What exactly is compassion?
Compassion is the ability to empathize with another. When someone is suffering, compassion is the emotion that compels us to want to help that person. Literally, the word compassion means "to suffer together".
Let's say you're an agent representing an organization that helps a group of needy people. But within the agency, there are rules that say you cannot meet with individuals one-on-one. This bothers you, because you believe that one-on-one contact is necessary in order for you to show compassion.
Let's say you're a teacher. A student who is not well-versed in English handed in a paper that is difficult to decipher. You see that the student made an honest effort and you want to be able to recognize this effort beyond the language barrier. You also know that culturally, this student must get a certain grade in order to be considered honourable within their family and community. But the system does not permit you to mark a student's paper on anything but what has been adopted within the curriculum. Part of that is a working understanding of the English language.
Are these rules really stifling an attempt at showing kind-heartedness? Or is it your definition of how you show compassion the real culprit?
When we put limits on what acts qualify as being compassionate, are we not then the ones responsible for our own lack of compassion?
And this says nothing of the world we've labeled "non-compassionate".
Compassion denotes the ability to be understanding. To be able to put ourselves in the shoes of others. To see the situation or circumstances behind the act or decision.
So by virtue of this description, when we label anything as "non-compassionate", are we not preventing ourselves from being compassionate toward what we've labeled? Heady yes. But this is worth examining.
We often don't understand why rules exist as they do. We are quick to judge, not so quick to see what I call the whys and fore-art-thous.
In the first example, perhaps the rule preventing one-on-one contact was put in place because the needs of the many must outweigh the needs of one. Perhaps someone once did meet one-on-one and made a decision for that one person that compromised the many. Therefore, the rule was adopted to prevent further compromises.
In the second example, perhaps the marking rules are in place because other teachers find it impossible to mark based on the subjectivity that you would like to implement.
My point is, there are reasons for everything. And when we recognize the reasons and bring understanding into the picture rather than judgment, we are exhibiting a form of compassion.
Don't get me wrong. I'm not advocating a laissez faire attitude. Not at all. If you believe there is a fundamental unfairness to whatever the rule may be, then make the choice to work toward change, from a place of understanding.

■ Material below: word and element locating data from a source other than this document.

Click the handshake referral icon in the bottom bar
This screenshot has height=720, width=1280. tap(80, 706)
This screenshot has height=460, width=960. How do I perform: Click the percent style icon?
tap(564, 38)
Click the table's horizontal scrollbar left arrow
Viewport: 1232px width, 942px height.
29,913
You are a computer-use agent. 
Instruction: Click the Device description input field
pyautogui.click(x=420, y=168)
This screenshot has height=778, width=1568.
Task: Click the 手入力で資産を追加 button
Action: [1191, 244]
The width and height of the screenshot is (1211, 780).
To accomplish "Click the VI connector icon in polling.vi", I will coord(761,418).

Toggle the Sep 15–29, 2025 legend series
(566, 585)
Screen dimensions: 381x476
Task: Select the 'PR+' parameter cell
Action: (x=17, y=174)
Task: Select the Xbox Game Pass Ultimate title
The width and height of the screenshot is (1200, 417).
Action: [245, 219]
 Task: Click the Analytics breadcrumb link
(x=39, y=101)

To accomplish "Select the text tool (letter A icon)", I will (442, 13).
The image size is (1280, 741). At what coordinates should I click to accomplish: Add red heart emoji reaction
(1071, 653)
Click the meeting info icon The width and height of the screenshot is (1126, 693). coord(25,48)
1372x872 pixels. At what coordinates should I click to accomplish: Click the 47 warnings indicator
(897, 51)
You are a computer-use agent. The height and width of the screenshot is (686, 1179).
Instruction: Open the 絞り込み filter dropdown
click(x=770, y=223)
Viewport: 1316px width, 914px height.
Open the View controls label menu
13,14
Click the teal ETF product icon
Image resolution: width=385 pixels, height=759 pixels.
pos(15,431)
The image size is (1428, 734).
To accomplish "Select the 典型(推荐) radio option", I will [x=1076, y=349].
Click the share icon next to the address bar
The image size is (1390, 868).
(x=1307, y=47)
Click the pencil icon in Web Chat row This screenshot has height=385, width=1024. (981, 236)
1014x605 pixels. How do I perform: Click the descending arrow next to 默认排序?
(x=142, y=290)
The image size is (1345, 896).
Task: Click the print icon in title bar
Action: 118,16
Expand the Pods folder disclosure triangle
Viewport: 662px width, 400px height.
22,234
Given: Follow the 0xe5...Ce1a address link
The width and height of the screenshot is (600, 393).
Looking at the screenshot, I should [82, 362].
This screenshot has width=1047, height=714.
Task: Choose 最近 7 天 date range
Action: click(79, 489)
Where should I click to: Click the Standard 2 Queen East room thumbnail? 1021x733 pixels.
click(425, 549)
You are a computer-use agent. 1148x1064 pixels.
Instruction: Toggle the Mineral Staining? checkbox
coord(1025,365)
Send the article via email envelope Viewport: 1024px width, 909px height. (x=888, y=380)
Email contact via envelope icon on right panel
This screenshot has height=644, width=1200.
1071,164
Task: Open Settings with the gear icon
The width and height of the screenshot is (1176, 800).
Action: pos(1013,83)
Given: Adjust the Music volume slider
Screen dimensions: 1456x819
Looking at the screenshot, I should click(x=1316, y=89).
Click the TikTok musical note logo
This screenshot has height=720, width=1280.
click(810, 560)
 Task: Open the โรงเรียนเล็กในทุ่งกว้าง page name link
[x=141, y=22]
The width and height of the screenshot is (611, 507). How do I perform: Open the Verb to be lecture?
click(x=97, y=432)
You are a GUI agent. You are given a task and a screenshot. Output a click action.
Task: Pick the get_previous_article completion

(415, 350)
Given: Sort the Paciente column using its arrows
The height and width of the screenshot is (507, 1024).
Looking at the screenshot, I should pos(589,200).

But regardless of whether or not you deem the rules to be fair, do those rules and regulations have to stop you from being compassionate toward the person you actually want to help? The answer lies in just how limiting your beliefs are about how to show compassion.
Is one-on-one direct contact the only way to show your empathy? Or can you show it with a loving smile?
Is there another way to show compassion to the student other than grading the paper higher? What about telling the student what you do recognize, even though your hands are tied about the grade you can give? What about offering encouragement?
Don't make the mistake of discounting what seems the simplest acts. Compassion does not necessarily lie in acts of grandness. It can lie in some of the smallest, even imperceptible ones.
When we limit ourselves in how to actually show compassion in any given situation, we miss the opportunity to discover new ways in which to show it. But when we look at each situation as yet another opportunity for discovery, then we will find new, perhaps even more impact-full ways to show our kind-heartedness.